** start Provided text **

B.6.3 [Logic Design]: Design Aids-simulation

#### **General Terms**

Algorithms, Verification

### Keywords

Emulation, functional verification, oscillatory combinational loops

# 1. INTRODUCTION AND RELATED WORKS

Logic simulators are a key requirement in circuit design and verification flows nowadays. Logic design engineers are required to simulate their digital circuits to verify their expected functionality. Simulators can be used to verify the intended functionality at different levels, from behavioral to gate levels. Cycle accurate gate-level logic simulators are particularly critical in design and verification flows because the low-level specification and the fine granularity of the gates provide an accurate representation of the hardware functional behavior. Gate-level simulators are used to verify synthesized circuit netlists in different contexts. They can be used either as standalone verification tools or as embedded tools in FPGAs or hardware emulators [1] that combine faster functional verification with full visibility, which is the original motivation of this paper.

Permission to make digital or hard copies of all or part of this work for personal or classroom use is granted without fee provided that copies are not made or distributed for profit or commercial advantage and that copies bear this notice and the full citation on the first page. To copy otherwise, to republish, to post on servers or to redistribute to lists, requires prior specific permission and/or a fee.

DAC'10, June 13-18, 2010, Anaheim, California, USA

Copyright 2010 ACM 978-1-4503-0002-5 /10/06...\$10.00

Cycle accurate simulators use different delay models for digital circuit elements. Examples of delay models include zero-delay, idealdelay and inertial-delay [2].

Simulators use different approaches to simulate combinational circuits [7]. In an *oblivious* simulator, all gates are simulated at each time unit. *Demand-driven* simulators are more efficient than *oblivious* simulators since the gates are evaluated only when their outputs are needed. In *event-driven* simulators only gates whose inputs have changed are evaluated. This requires complex dynamic schedulers compared with the simple static schedulers of *demand-driven* simulators.

The simulation process usually involves two main phases. In the first phase, the circuit netlist is compiled to be restructured and optimized. In the second phase, the compiled netlist is evaluated using the input stimuli specified in the testbench. The first phase is referred to as the *compiler* in this paper and the second phase as the *simulator*.

Combinational loops, which are logic gates (extended by including open-gate latches) with feedback signals can appear in a logic circuit for a variety of reasons. They can be found in asynchronous circuits, a sequential circuit might implement a RS-latch using crosscoupled NOR-gates, they can be created through latches, or generated by high-level synthesis tools to reduce the number of synthesized gates [8]. Combinational loops can be either potentially oscillatory or non-oscillatory (monotonic). Gupta, et al. [4] provided a method to convert monotonic loops into functionally equivalent acyclic logic. Shiple et al. [9] provided a procedure to determine statically whether a circuit produced a stable output sequence for every input sequence, under all possible circuit delays. If so, their procedure produced an equivalent acyclic circuit. Their work was built upon Malik's [6] analysis of cyclic combinational circuits. Hommais, et al. [5] described a cycle accurate simulator to handle non-oscillatory combinational loops which existed between Finite State Machines.

** end Provided text **

## Challenges
(1) Translate this sentence from the logic simulation excerpt into Spanish: "Logic design engineers are required to simulate their digital circuits to verify their expected functionality."
(2) Answer these questions using the logic simulation excerpt:
(a) In an event-driven simulator, which gates are evaluated?
(b) What does the paper call the second phase of the simulation process?
(c) Who provided a method to convert monotonic loops into functionally equivalent acyclic logic?

** start Dataset extract **

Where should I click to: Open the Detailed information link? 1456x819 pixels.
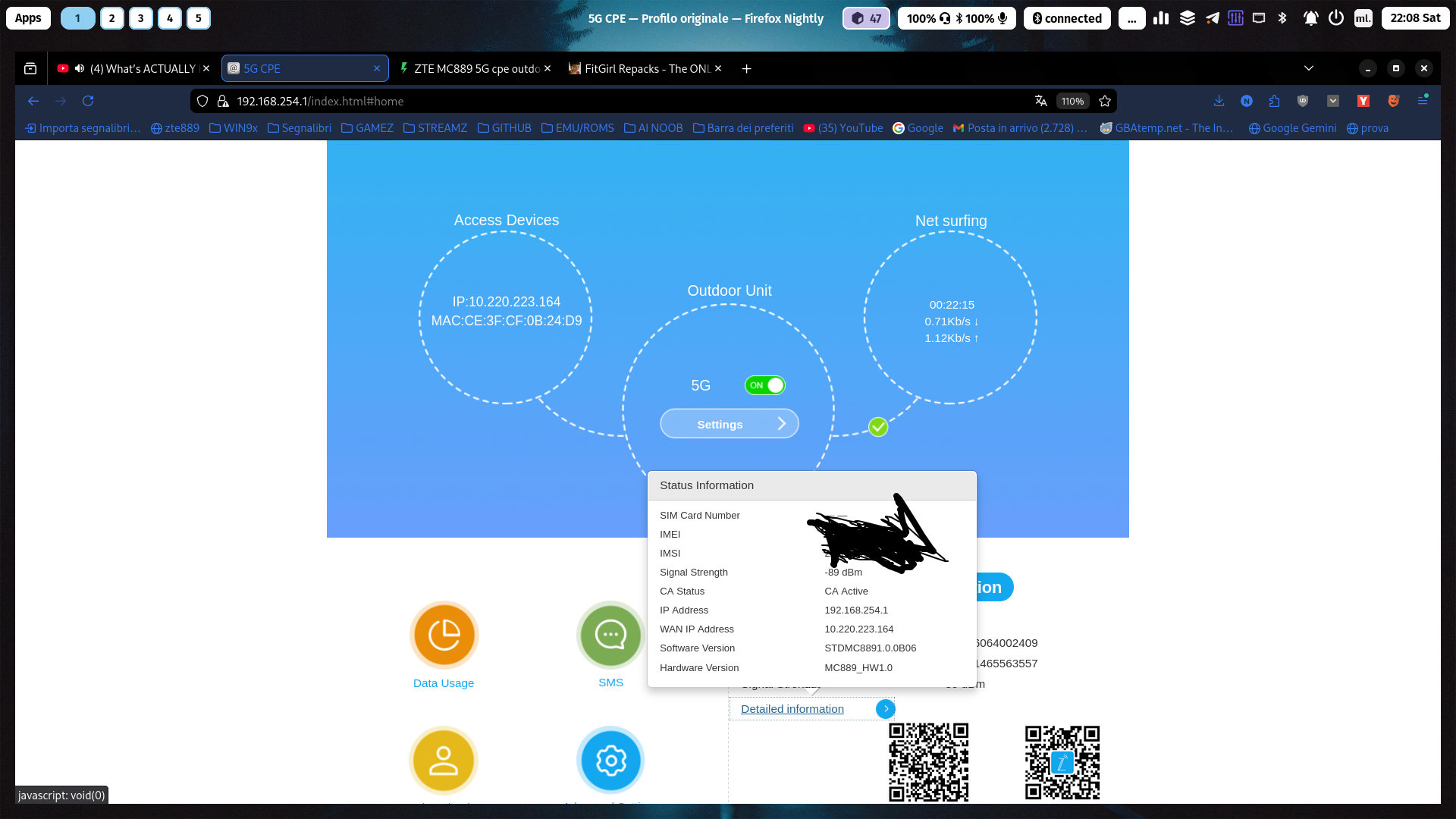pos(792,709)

** end Dataset extract **
** start Dataset extract **

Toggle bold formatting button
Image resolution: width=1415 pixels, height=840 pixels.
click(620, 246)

** end Dataset extract **

## Outputs for the tasks
(1) Los ingenieros de diseño lógico deben simular sus circuitos digitales para verificar la funcionalidad esperada de estos.

(2)
(a) Only the gates whose inputs have changed.
(b) The simulator.
(c) Gupta et al.